Data for the task
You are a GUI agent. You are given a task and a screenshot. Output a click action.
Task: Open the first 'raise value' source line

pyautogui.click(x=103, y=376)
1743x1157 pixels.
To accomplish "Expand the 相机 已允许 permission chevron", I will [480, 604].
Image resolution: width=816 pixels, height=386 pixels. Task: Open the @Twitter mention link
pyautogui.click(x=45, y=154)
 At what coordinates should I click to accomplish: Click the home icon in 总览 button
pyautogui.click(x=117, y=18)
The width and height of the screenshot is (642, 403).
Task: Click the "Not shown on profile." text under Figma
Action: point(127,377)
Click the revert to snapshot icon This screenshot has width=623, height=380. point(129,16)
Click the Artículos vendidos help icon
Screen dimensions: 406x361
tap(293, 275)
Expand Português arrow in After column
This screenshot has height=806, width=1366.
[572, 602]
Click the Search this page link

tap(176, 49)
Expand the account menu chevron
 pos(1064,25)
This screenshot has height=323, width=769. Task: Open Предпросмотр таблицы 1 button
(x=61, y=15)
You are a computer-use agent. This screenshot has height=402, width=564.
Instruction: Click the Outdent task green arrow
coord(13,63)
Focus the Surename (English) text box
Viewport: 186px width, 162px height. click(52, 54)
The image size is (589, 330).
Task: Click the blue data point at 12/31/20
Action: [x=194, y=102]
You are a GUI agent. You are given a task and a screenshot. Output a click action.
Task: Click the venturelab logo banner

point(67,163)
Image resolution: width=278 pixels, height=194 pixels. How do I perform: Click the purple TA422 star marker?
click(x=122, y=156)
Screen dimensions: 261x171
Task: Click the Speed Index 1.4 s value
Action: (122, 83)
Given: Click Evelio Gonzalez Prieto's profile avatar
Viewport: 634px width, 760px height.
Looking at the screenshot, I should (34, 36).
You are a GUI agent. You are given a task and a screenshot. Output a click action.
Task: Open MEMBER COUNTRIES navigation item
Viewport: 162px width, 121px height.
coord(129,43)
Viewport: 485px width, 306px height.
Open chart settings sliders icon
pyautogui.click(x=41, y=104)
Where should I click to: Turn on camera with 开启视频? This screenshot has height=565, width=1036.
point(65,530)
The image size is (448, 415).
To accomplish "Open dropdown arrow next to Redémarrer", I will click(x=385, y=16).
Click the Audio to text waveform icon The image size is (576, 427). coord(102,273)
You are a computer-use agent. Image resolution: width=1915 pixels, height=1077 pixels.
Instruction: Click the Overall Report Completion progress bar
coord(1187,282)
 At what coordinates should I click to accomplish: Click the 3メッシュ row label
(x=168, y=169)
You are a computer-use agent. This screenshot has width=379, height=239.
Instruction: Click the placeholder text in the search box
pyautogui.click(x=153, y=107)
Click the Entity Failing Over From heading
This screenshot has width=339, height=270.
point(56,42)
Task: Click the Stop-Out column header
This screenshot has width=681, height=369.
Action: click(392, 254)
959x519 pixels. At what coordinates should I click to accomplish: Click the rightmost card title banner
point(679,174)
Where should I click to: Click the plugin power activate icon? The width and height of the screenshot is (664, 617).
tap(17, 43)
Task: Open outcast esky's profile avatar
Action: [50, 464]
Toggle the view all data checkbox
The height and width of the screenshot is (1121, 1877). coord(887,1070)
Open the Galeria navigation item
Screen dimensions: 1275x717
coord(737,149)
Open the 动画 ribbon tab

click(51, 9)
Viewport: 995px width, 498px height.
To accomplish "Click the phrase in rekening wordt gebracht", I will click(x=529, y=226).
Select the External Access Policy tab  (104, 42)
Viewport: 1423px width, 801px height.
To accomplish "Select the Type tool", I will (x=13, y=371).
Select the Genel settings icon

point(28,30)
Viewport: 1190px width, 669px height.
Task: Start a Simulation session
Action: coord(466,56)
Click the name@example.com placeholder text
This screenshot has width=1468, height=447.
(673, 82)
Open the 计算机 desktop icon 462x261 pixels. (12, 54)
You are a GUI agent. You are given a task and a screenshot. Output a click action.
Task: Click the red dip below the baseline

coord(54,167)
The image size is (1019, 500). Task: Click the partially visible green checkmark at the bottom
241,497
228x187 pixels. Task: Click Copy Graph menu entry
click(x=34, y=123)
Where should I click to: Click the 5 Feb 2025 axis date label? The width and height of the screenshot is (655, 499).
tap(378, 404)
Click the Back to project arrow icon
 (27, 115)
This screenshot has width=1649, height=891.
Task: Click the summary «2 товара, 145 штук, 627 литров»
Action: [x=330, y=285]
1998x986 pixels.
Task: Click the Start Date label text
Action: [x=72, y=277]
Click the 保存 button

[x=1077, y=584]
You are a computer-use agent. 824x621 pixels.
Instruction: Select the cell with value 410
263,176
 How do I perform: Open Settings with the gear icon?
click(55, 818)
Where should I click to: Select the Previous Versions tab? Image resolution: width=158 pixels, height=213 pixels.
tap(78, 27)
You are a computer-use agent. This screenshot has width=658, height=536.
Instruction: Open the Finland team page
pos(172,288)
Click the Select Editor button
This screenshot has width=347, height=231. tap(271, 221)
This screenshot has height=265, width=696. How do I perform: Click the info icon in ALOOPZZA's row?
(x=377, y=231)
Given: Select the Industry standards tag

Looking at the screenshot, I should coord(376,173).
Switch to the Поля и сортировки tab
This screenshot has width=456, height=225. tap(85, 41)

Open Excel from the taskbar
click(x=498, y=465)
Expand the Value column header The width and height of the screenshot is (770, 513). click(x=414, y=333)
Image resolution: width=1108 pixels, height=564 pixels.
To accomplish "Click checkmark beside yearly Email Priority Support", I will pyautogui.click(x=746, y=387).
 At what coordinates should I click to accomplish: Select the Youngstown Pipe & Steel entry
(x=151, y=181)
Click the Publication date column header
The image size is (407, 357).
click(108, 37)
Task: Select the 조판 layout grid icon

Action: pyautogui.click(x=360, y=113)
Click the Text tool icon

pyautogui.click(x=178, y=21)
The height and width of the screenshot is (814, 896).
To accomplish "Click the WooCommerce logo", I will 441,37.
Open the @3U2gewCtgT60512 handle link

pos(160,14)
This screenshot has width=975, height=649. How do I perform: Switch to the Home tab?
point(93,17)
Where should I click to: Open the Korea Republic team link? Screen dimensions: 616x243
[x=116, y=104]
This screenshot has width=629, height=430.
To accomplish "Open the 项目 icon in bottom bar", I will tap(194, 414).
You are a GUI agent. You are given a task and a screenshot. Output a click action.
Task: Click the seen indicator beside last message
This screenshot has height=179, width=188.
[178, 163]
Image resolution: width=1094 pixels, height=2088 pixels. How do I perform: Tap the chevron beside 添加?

Short problem
Return all of the lines above word for word.

Written response
You are a GUI agent. You are given a task and a screenshot. Output a click action.
Task: Open the first 'raise value' source line

pyautogui.click(x=103, y=376)
1743x1157 pixels.
To accomplish "Expand the 相机 已允许 permission chevron", I will [480, 604].
Image resolution: width=816 pixels, height=386 pixels. Task: Open the @Twitter mention link
pyautogui.click(x=45, y=154)
 At what coordinates should I click to accomplish: Click the home icon in 总览 button
pyautogui.click(x=117, y=18)
The width and height of the screenshot is (642, 403).
Task: Click the "Not shown on profile." text under Figma
Action: point(127,377)
Click the revert to snapshot icon This screenshot has width=623, height=380. point(129,16)
Click the Artículos vendidos help icon
Screen dimensions: 406x361
tap(293, 275)
Expand Português arrow in After column
This screenshot has height=806, width=1366.
[572, 602]
Click the Search this page link

tap(176, 49)
Expand the account menu chevron
 pos(1064,25)
This screenshot has height=323, width=769. Task: Open Предпросмотр таблицы 1 button
(x=61, y=15)
You are a computer-use agent. This screenshot has height=402, width=564.
Instruction: Click the Outdent task green arrow
coord(13,63)
Focus the Surename (English) text box
Viewport: 186px width, 162px height. click(52, 54)
The image size is (589, 330).
Task: Click the blue data point at 12/31/20
Action: [x=194, y=102]
You are a GUI agent. You are given a task and a screenshot. Output a click action.
Task: Click the venturelab logo banner

point(67,163)
Image resolution: width=278 pixels, height=194 pixels. How do I perform: Click the purple TA422 star marker?
click(x=122, y=156)
Screen dimensions: 261x171
Task: Click the Speed Index 1.4 s value
Action: (122, 83)
Given: Click Evelio Gonzalez Prieto's profile avatar
Viewport: 634px width, 760px height.
Looking at the screenshot, I should (34, 36).
You are a GUI agent. You are given a task and a screenshot. Output a click action.
Task: Open MEMBER COUNTRIES navigation item
Viewport: 162px width, 121px height.
coord(129,43)
Viewport: 485px width, 306px height.
Open chart settings sliders icon
pyautogui.click(x=41, y=104)
Where should I click to: Turn on camera with 开启视频? This screenshot has height=565, width=1036.
point(65,530)
The image size is (448, 415).
To accomplish "Open dropdown arrow next to Redémarrer", I will click(x=385, y=16).
Click the Audio to text waveform icon The image size is (576, 427). coord(102,273)
You are a computer-use agent. Image resolution: width=1915 pixels, height=1077 pixels.
Instruction: Click the Overall Report Completion progress bar
coord(1187,282)
 At what coordinates should I click to accomplish: Click the 3メッシュ row label
(x=168, y=169)
You are a computer-use agent. This screenshot has width=379, height=239.
Instruction: Click the placeholder text in the search box
pyautogui.click(x=153, y=107)
Click the Entity Failing Over From heading
This screenshot has width=339, height=270.
point(56,42)
Task: Click the Stop-Out column header
This screenshot has width=681, height=369.
Action: click(392, 254)
959x519 pixels. At what coordinates should I click to accomplish: Click the rightmost card title banner
point(679,174)
Where should I click to: Click the plugin power activate icon? The width and height of the screenshot is (664, 617).
tap(17, 43)
Task: Open outcast esky's profile avatar
Action: [50, 464]
Toggle the view all data checkbox
The height and width of the screenshot is (1121, 1877). coord(887,1070)
Open the Galeria navigation item
Screen dimensions: 1275x717
coord(737,149)
Open the 动画 ribbon tab

click(51, 9)
Viewport: 995px width, 498px height.
To accomplish "Click the phrase in rekening wordt gebracht", I will click(x=529, y=226).
Select the External Access Policy tab  (104, 42)
Viewport: 1423px width, 801px height.
To accomplish "Select the Type tool", I will (x=13, y=371).
Select the Genel settings icon

point(28,30)
Viewport: 1190px width, 669px height.
Task: Start a Simulation session
Action: coord(466,56)
Click the name@example.com placeholder text
This screenshot has width=1468, height=447.
(673, 82)
Open the 计算机 desktop icon 462x261 pixels. (12, 54)
You are a GUI agent. You are given a task and a screenshot. Output a click action.
Task: Click the red dip below the baseline

coord(54,167)
The image size is (1019, 500). Task: Click the partially visible green checkmark at the bottom
241,497
228x187 pixels. Task: Click Copy Graph menu entry
click(x=34, y=123)
Where should I click to: Click the 5 Feb 2025 axis date label? The width and height of the screenshot is (655, 499).
tap(378, 404)
Click the Back to project arrow icon
 (27, 115)
This screenshot has width=1649, height=891.
Task: Click the summary «2 товара, 145 штук, 627 литров»
Action: [x=330, y=285]
1998x986 pixels.
Task: Click the Start Date label text
Action: [x=72, y=277]
Click the 保存 button

[x=1077, y=584]
You are a computer-use agent. 824x621 pixels.
Instruction: Select the cell with value 410
263,176
 How do I perform: Open Settings with the gear icon?
click(55, 818)
Where should I click to: Select the Previous Versions tab? Image resolution: width=158 pixels, height=213 pixels.
tap(78, 27)
You are a computer-use agent. This screenshot has width=658, height=536.
Instruction: Open the Finland team page
pos(172,288)
Click the Select Editor button
This screenshot has width=347, height=231. tap(271, 221)
This screenshot has height=265, width=696. How do I perform: Click the info icon in ALOOPZZA's row?
(x=377, y=231)
Given: Select the Industry standards tag

Looking at the screenshot, I should coord(376,173).
Switch to the Поля и сортировки tab
This screenshot has width=456, height=225. tap(85, 41)

Open Excel from the taskbar
click(x=498, y=465)
Expand the Value column header The width and height of the screenshot is (770, 513). click(x=414, y=333)
Image resolution: width=1108 pixels, height=564 pixels.
To accomplish "Click checkmark beside yearly Email Priority Support", I will pyautogui.click(x=746, y=387).
 At what coordinates should I click to accomplish: Select the Youngstown Pipe & Steel entry
(x=151, y=181)
Click the Publication date column header
The image size is (407, 357).
click(108, 37)
Task: Select the 조판 layout grid icon

Action: pyautogui.click(x=360, y=113)
Click the Text tool icon

pyautogui.click(x=178, y=21)
The height and width of the screenshot is (814, 896).
To accomplish "Click the WooCommerce logo", I will 441,37.
Open the @3U2gewCtgT60512 handle link

pos(160,14)
This screenshot has width=975, height=649. How do I perform: Switch to the Home tab?
point(93,17)
Where should I click to: Open the Korea Republic team link? Screen dimensions: 616x243
[x=116, y=104]
This screenshot has width=629, height=430.
To accomplish "Open the 项目 icon in bottom bar", I will tap(194, 414).
You are a GUI agent. You are given a task and a screenshot. Output a click action.
Task: Click the seen indicator beside last message
This screenshot has height=179, width=188.
[178, 163]
Image resolution: width=1094 pixels, height=2088 pixels. How do I perform: Tap the chevron beside 添加?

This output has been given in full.